---------- DATASET EXTRACT ----------

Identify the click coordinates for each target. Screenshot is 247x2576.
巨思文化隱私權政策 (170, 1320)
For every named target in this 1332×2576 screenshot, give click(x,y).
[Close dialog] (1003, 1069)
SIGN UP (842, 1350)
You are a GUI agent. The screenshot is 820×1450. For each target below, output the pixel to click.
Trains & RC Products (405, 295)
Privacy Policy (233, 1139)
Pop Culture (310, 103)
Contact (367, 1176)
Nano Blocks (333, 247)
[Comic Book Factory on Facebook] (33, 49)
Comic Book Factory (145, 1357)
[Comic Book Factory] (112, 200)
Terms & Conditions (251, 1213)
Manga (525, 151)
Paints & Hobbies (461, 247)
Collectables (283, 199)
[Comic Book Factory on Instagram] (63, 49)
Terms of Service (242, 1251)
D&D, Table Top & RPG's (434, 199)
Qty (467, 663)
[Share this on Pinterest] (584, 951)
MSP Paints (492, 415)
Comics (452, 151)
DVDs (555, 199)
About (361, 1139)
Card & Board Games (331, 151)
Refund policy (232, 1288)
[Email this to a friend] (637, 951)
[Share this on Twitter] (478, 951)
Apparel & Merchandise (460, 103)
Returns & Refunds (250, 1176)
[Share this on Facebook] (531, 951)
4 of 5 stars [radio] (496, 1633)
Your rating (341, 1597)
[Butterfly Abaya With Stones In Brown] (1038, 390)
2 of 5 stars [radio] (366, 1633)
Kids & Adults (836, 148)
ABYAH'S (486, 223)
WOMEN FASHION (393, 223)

----------

- [TASK OBJECTIVE]: Everything from the line containing "[Comic Book Factory on Instagram] (63, 49)" through the end of the entries above should be retyped exactly, and nothing else.

- [REPLY]:
[Comic Book Factory on Instagram] (63, 49)
Terms of Service (242, 1251)
D&D, Table Top & RPG's (434, 199)
Qty (467, 663)
[Share this on Pinterest] (584, 951)
MSP Paints (492, 415)
Comics (452, 151)
DVDs (555, 199)
About (361, 1139)
Card & Board Games (331, 151)
Refund policy (232, 1288)
[Email this to a friend] (637, 951)
[Share this on Twitter] (478, 951)
Apparel & Merchandise (460, 103)
Returns & Refunds (250, 1176)
[Share this on Facebook] (531, 951)
4 of 5 stars [radio] (496, 1633)
Your rating (341, 1597)
[Butterfly Abaya With Stones In Brown] (1038, 390)
2 of 5 stars [radio] (366, 1633)
Kids & Adults (836, 148)
ABYAH'S (486, 223)
WOMEN FASHION (393, 223)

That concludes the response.